Status of Study: Protocols are currently being established with the Ministry of Health and a decision
should be made soon as to whether this PHE should be pursued further.
Lessons Learned: Research in Mozambique takes longer than anticipated due to long processes of
review and authorization by the Ethics Committee and the Minister of Health.
Information Dissemination Plan: The results will be publicly announced at both provincial and federal
Planned FY08 Activities: If it goes forward, the study will be completed and the results will be
disseminated by the beginning of FY08.
Budget Justification for FY08: There is no FY08 funding.
This is a continuing activity under COP08.
FHI will leverage TB-CAP funds to advance the integration of TB and HIV services, with special focus on CT
for HIV in TB patients and linkages/referrals to ART services. Trainings on TB infection and control will take
place across staffing in clinics and hospitals to include training on TB detection within HIV-related services.

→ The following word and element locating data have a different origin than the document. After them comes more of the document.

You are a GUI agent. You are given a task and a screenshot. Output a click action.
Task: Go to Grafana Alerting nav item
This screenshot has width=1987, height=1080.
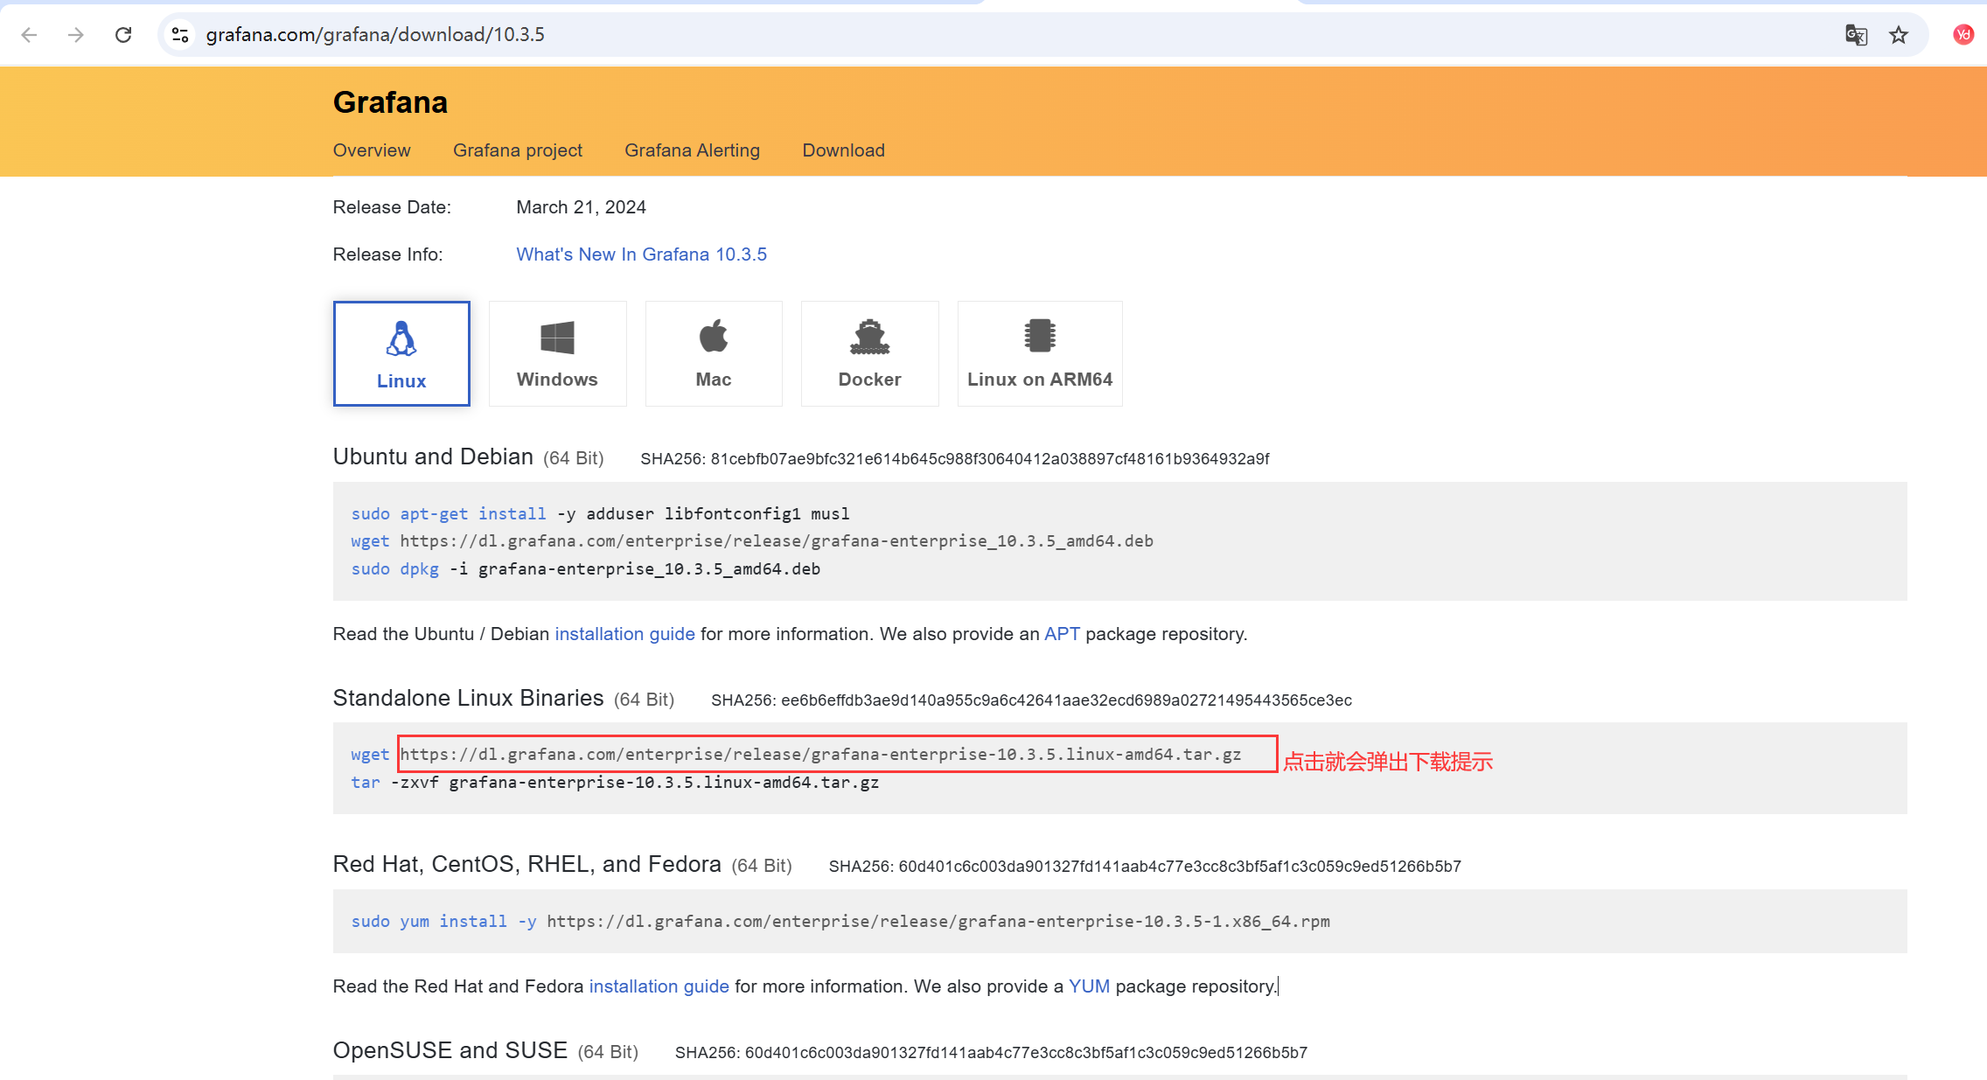692,150
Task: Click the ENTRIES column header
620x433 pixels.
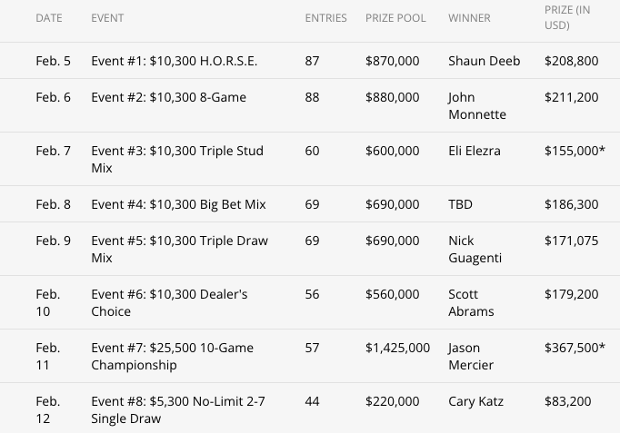Action: click(326, 18)
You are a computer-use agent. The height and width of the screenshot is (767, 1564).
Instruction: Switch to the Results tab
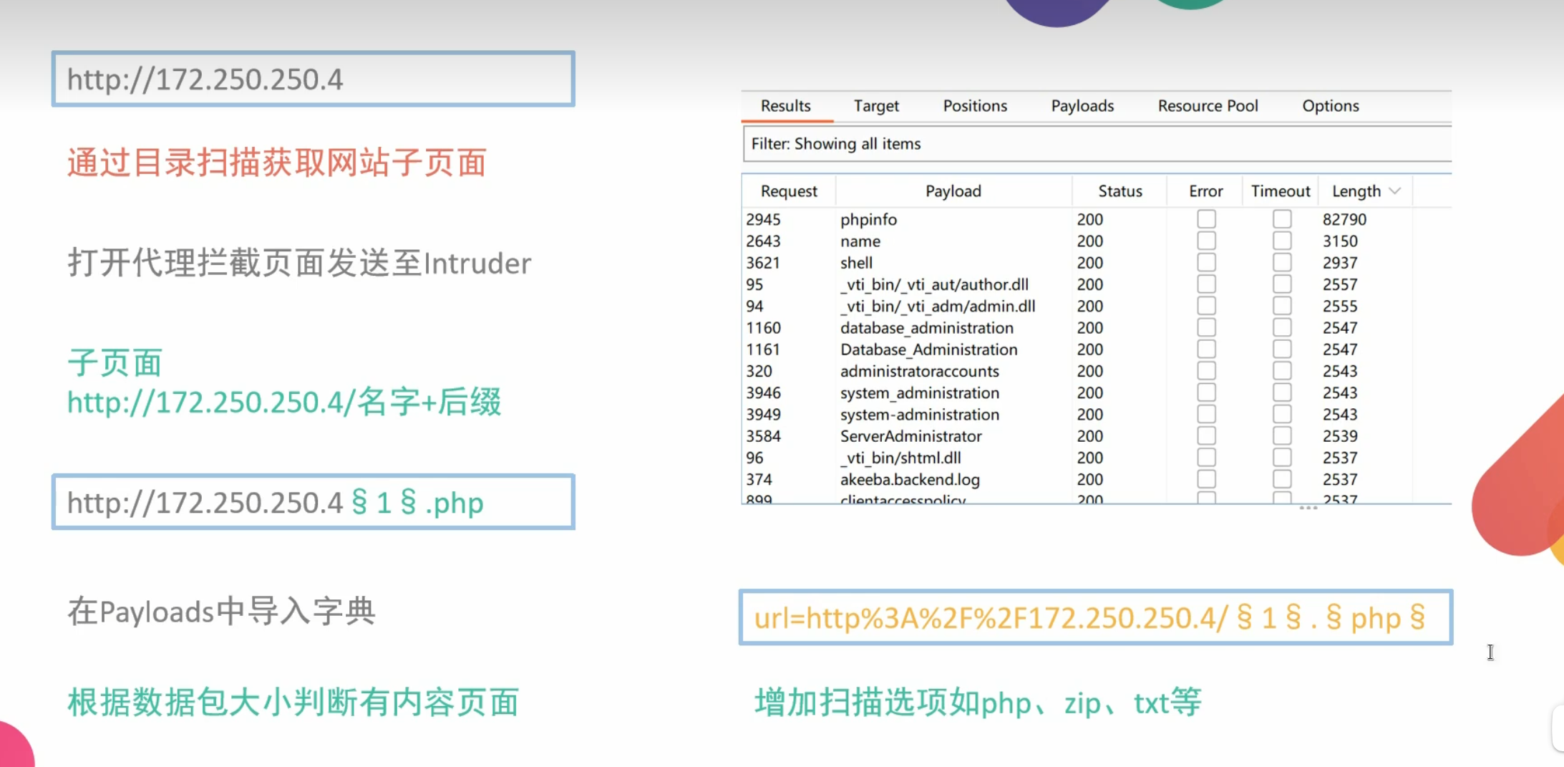(x=785, y=106)
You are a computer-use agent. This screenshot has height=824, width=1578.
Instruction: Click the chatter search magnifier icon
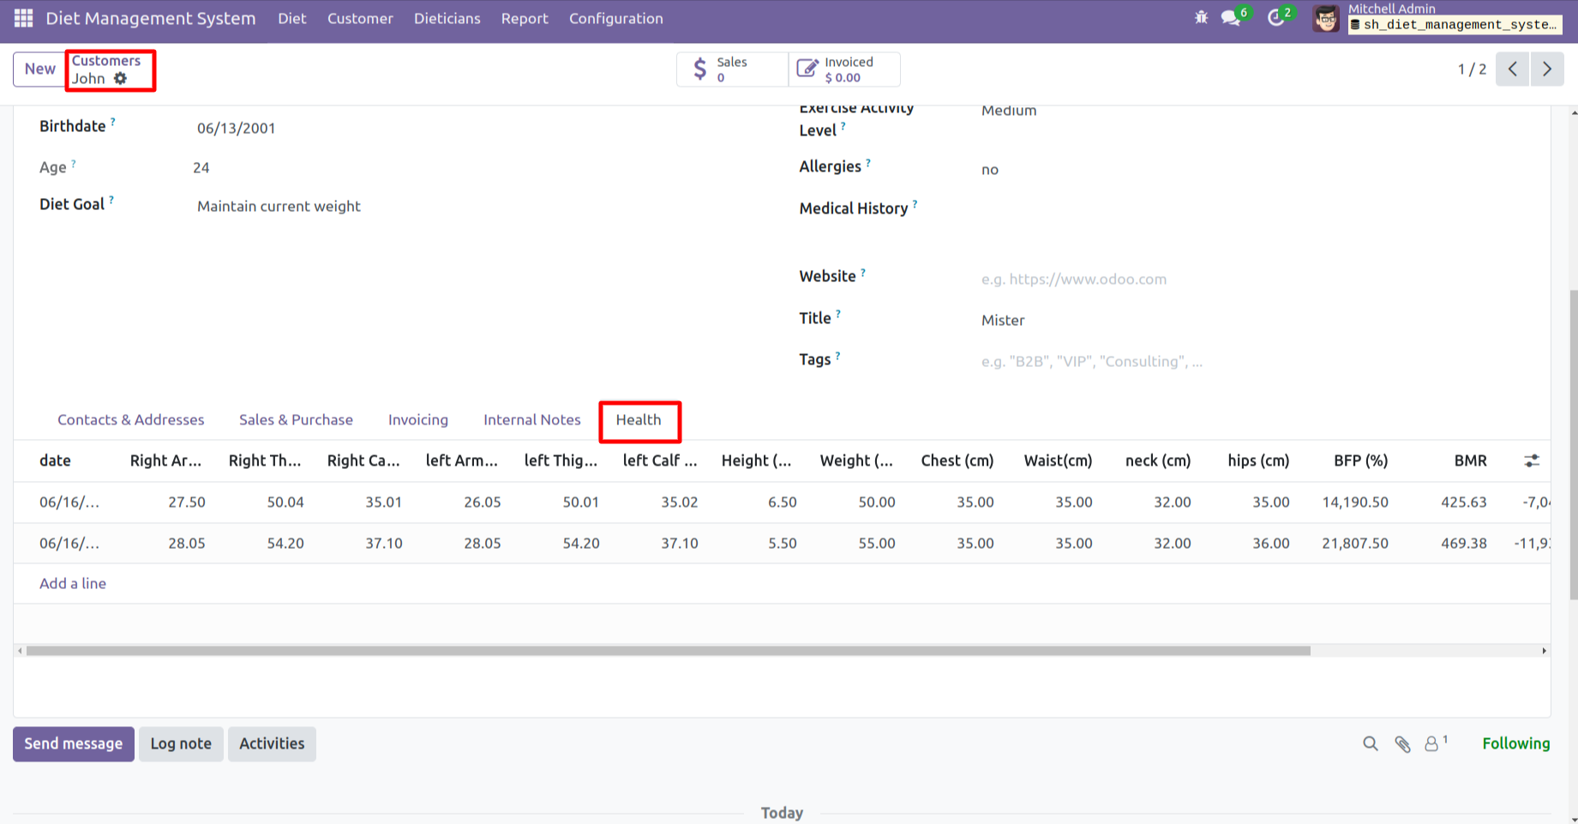[x=1370, y=744]
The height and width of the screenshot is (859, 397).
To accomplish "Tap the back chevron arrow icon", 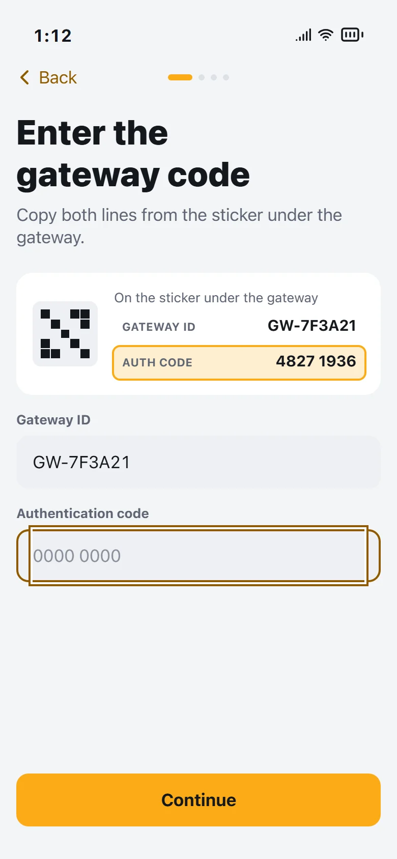I will tap(24, 77).
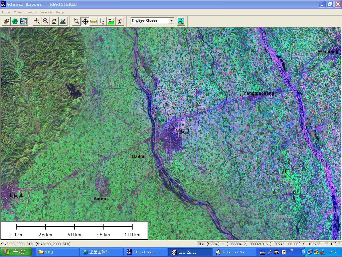Open the globe online data download tool

click(x=15, y=21)
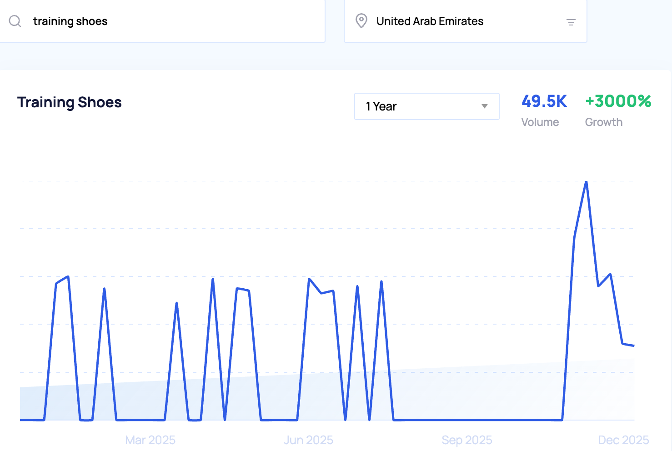Click the Training Shoes chart heading
Screen dimensions: 672x451
click(70, 102)
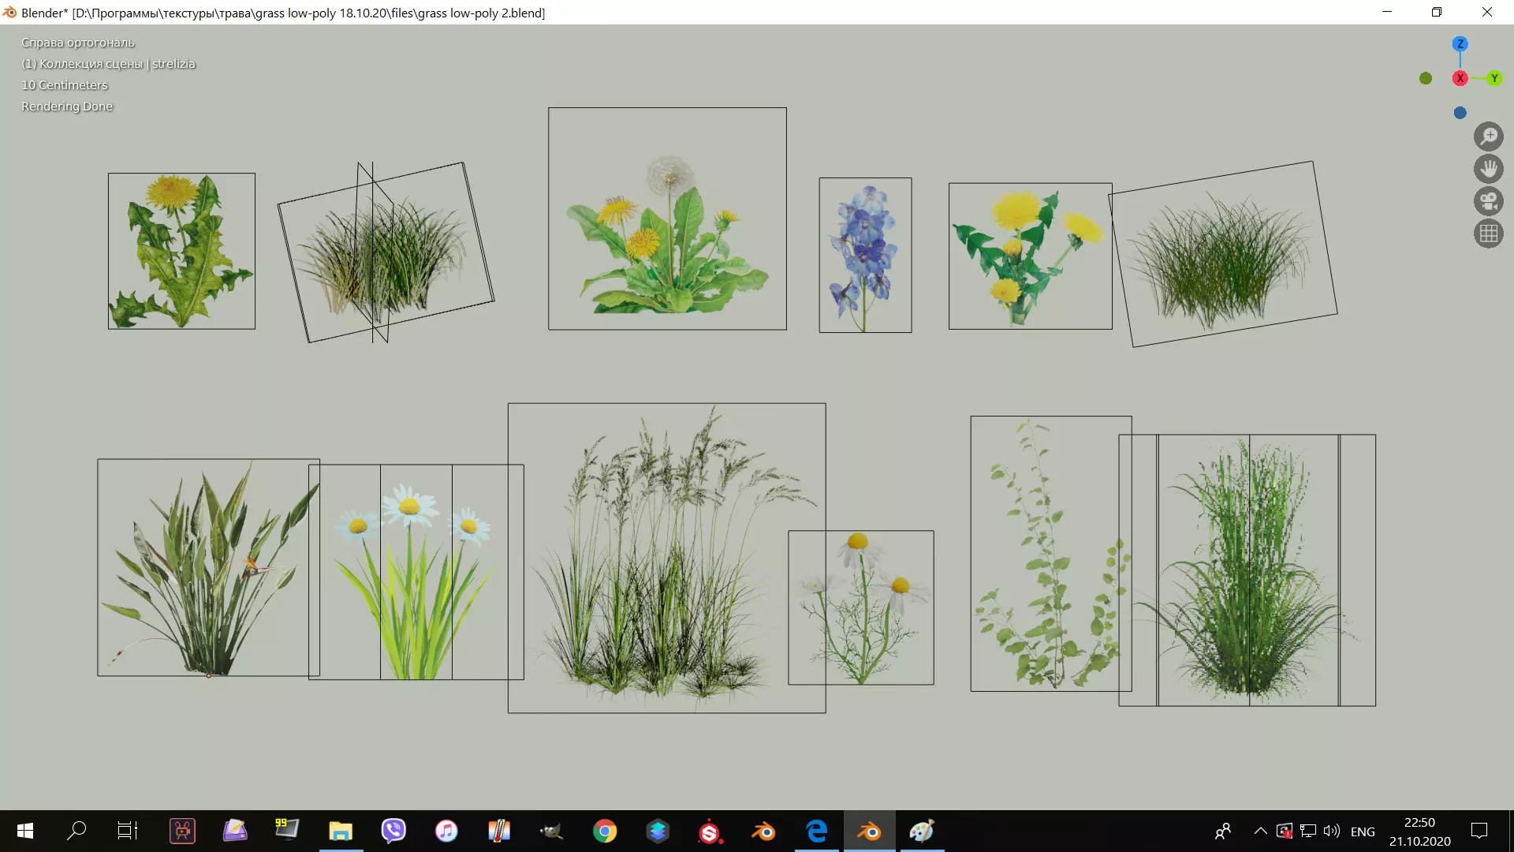Click the blue Z axis gizmo handle

(1460, 44)
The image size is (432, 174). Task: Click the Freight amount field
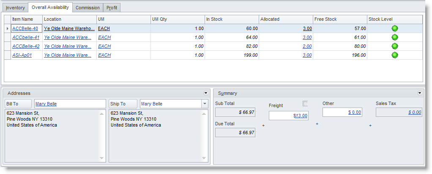pyautogui.click(x=289, y=116)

FHI will continue to collaborate closely with community-based organizations to enhance TB/HIV follow-up
and adherence as well as assist in the strengthening of the monitoring and evaluation and supervision of
the integration of TB/HIV services. In selected sites in Nampula, Zambezia, Sofala, and Gaza FHI will fortify
community-based linkages between palliative care services and TB DOTS, including sub-agreements with
Mozambican NGOs. Finally, FHI, again leveraging TB CAP funds, will finalize the rehabilitation of the Beira
reference laboratory as well the Maputo central laboratory; FHI will also rehabilitate and equip one
counseling and testing sites at the TB clinics in each province.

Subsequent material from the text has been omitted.